In the material below, find the line that contains "The width and height of the screenshot is (812, 803)." and the line that contains "Given: Click the sliders", then write out exactly those two lines and everything between them.

Dataset excerpts:
____
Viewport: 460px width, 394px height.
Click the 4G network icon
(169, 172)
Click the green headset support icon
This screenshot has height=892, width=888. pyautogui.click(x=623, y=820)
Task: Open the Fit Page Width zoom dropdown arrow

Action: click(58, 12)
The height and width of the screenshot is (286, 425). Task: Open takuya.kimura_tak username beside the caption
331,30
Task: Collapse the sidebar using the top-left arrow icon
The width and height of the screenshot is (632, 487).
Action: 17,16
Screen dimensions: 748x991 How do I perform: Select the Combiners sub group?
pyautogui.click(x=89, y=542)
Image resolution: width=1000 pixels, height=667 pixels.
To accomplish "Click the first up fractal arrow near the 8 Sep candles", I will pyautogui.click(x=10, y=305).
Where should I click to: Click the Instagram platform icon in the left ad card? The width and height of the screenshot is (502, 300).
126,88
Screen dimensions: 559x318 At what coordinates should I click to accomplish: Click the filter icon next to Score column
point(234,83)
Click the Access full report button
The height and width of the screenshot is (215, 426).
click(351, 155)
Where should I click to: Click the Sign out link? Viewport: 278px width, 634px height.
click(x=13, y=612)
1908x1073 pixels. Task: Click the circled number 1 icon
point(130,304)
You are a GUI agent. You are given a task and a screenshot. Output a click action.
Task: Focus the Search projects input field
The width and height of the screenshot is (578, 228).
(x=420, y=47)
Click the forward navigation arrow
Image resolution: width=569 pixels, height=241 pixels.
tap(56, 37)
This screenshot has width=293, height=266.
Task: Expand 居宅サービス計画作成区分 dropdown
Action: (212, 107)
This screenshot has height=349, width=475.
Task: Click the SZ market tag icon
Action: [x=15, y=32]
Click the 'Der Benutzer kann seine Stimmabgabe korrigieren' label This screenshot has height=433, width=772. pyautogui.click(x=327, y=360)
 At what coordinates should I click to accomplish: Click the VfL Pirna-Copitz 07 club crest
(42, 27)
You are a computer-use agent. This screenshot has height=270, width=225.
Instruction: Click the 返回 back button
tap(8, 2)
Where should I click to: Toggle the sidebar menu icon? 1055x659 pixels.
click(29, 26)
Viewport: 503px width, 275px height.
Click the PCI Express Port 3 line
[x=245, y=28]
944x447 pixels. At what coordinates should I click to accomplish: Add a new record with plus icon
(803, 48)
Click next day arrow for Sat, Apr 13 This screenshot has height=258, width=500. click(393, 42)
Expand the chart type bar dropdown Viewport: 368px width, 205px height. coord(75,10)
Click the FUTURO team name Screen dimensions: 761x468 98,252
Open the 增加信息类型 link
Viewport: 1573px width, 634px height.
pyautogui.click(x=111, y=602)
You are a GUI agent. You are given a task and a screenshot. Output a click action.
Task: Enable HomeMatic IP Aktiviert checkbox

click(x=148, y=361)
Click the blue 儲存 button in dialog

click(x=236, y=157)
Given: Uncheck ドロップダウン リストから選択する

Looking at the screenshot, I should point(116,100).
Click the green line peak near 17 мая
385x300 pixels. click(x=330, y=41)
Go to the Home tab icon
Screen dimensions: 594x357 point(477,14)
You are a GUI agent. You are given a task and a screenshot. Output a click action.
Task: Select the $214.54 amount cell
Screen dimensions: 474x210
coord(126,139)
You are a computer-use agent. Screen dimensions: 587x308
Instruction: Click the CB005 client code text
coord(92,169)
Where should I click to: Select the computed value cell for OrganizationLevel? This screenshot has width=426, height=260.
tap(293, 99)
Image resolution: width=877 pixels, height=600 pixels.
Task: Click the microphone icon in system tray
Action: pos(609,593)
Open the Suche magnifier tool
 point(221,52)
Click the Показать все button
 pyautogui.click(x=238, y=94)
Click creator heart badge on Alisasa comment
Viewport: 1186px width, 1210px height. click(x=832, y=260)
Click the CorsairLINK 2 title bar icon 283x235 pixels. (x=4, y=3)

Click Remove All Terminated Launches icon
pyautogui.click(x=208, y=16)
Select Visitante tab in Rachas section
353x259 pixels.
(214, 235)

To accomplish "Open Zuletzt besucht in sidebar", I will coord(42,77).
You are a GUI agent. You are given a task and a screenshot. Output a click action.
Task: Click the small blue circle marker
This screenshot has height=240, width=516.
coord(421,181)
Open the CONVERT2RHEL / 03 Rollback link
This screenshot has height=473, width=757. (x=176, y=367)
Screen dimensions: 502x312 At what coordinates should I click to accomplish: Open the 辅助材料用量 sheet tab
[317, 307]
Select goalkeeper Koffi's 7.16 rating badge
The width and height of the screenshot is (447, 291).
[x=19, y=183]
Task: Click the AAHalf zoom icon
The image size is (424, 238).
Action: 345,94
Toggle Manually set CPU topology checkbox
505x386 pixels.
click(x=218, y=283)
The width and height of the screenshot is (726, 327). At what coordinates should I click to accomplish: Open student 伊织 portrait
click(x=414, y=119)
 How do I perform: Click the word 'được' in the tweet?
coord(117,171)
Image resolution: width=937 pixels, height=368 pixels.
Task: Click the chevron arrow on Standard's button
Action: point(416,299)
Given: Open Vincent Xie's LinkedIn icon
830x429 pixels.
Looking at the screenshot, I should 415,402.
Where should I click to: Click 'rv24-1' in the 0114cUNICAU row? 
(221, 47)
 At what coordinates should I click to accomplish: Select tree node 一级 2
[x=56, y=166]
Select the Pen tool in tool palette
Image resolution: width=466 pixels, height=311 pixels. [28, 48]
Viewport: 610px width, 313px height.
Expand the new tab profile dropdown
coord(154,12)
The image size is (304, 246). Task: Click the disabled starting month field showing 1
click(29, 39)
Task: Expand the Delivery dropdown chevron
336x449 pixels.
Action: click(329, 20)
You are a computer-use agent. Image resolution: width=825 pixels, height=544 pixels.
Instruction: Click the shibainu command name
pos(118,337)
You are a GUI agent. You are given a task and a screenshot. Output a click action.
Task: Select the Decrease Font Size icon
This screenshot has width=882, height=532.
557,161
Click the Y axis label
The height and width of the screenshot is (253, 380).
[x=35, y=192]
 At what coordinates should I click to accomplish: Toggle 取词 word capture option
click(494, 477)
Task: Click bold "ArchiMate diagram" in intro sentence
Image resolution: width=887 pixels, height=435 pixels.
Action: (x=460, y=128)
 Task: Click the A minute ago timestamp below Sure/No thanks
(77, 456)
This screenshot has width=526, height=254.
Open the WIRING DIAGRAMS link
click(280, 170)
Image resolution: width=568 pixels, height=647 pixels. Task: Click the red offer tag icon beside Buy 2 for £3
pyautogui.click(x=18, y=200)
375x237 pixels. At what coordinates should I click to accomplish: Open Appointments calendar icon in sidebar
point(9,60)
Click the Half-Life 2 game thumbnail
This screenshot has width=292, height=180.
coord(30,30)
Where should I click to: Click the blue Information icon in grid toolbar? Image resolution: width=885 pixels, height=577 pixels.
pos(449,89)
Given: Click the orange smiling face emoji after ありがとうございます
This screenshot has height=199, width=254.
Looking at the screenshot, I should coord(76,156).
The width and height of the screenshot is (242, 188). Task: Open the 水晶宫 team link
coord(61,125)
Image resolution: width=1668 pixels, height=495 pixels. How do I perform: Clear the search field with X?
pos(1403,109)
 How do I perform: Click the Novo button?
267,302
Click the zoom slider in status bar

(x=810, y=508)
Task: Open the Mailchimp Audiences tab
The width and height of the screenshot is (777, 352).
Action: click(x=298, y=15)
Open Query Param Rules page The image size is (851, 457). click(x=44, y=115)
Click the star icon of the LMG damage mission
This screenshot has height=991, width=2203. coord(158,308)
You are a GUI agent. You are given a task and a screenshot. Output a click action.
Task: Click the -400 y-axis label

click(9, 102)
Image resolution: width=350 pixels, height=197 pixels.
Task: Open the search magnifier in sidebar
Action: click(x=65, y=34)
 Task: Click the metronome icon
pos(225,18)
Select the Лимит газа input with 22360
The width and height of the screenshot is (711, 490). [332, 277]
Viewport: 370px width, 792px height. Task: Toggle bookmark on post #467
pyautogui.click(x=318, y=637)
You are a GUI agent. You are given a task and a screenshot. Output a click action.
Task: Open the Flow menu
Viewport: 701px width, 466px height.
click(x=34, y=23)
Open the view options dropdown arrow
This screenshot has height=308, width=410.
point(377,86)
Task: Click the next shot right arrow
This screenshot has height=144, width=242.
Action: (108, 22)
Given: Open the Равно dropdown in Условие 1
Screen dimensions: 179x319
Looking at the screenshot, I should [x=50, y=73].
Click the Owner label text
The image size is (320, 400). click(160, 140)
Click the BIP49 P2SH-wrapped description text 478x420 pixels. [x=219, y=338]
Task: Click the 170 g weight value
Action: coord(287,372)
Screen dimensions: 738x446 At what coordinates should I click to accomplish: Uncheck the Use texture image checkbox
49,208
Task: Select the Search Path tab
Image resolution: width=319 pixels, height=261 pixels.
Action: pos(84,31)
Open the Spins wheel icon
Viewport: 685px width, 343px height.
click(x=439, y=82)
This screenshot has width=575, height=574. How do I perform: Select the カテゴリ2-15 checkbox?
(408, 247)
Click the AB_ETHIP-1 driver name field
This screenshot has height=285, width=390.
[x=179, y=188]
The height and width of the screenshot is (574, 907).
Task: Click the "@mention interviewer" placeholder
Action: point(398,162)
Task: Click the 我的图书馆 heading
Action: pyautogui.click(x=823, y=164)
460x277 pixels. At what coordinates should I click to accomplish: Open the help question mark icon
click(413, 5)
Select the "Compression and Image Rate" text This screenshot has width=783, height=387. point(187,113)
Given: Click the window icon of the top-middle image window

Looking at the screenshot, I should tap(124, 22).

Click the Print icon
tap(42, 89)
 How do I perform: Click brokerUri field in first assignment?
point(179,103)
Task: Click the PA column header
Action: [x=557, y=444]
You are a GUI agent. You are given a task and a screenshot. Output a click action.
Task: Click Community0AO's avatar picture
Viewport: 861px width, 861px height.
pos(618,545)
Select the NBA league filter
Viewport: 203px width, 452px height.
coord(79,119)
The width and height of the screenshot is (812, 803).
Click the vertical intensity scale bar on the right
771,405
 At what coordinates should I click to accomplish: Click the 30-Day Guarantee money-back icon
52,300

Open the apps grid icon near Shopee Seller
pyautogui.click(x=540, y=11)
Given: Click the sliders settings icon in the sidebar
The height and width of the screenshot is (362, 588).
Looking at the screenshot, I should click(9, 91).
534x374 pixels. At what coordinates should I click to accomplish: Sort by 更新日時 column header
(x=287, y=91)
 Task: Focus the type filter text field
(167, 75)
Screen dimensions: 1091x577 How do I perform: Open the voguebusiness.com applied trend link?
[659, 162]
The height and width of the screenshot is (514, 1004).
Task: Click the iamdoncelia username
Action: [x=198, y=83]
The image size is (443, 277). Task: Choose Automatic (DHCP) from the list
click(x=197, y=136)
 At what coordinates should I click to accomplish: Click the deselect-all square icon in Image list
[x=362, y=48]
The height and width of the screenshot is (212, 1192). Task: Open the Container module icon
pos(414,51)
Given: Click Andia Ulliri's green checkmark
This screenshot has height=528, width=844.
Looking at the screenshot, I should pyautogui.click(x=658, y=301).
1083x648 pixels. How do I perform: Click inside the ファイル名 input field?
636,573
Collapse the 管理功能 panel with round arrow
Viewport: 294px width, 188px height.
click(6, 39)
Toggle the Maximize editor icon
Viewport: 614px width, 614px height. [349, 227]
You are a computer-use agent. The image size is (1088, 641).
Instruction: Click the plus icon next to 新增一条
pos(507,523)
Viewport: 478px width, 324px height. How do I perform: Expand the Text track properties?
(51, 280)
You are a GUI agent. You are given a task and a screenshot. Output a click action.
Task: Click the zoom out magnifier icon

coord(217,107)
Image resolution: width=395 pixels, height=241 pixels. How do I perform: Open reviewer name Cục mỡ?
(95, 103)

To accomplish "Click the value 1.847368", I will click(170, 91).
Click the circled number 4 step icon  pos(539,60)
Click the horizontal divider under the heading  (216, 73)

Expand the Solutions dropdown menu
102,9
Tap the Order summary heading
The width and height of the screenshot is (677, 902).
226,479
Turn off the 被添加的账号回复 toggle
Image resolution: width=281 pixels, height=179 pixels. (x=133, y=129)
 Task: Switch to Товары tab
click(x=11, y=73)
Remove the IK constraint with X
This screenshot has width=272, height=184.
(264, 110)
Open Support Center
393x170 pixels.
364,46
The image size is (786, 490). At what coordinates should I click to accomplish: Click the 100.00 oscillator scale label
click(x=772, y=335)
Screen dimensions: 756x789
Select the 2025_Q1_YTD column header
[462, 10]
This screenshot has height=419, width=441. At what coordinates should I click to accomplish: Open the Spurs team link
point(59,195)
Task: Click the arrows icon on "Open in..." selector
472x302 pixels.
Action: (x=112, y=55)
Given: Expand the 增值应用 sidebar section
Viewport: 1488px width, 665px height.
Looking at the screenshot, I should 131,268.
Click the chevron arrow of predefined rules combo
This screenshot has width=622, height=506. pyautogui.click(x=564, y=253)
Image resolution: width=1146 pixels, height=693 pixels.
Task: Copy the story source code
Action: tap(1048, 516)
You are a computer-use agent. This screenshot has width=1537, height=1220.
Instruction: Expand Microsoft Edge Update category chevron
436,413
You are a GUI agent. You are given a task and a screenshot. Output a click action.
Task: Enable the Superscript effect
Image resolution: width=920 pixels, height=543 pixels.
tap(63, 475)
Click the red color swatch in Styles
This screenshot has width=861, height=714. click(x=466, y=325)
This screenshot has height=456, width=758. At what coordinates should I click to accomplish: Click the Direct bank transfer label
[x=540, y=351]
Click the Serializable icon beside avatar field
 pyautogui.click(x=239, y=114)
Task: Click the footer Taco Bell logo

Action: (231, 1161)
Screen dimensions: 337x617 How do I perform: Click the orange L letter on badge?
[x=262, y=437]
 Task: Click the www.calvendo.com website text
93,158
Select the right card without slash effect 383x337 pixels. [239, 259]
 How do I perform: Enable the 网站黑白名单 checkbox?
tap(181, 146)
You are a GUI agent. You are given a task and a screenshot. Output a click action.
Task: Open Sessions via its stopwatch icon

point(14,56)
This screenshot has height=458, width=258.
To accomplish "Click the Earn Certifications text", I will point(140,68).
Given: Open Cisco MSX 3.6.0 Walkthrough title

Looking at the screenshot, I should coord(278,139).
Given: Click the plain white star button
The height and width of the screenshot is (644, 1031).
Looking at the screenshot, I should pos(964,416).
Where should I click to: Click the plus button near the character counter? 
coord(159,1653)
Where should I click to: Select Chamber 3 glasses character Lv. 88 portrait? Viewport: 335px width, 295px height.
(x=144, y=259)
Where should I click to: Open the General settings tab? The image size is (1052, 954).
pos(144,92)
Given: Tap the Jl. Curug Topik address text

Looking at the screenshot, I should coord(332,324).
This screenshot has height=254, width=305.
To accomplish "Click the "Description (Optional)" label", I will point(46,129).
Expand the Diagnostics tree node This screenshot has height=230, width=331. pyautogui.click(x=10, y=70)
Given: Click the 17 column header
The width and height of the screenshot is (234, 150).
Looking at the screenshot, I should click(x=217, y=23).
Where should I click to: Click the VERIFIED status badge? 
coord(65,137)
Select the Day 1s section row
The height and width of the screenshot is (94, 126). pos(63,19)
____
Result of the task:
The width and height of the screenshot is (812, 803).
Click the vertical intensity scale bar on the right
771,405
 At what coordinates should I click to accomplish: Click the 30-Day Guarantee money-back icon
52,300

Open the apps grid icon near Shopee Seller
pyautogui.click(x=540, y=11)
Given: Click the sliders settings icon in the sidebar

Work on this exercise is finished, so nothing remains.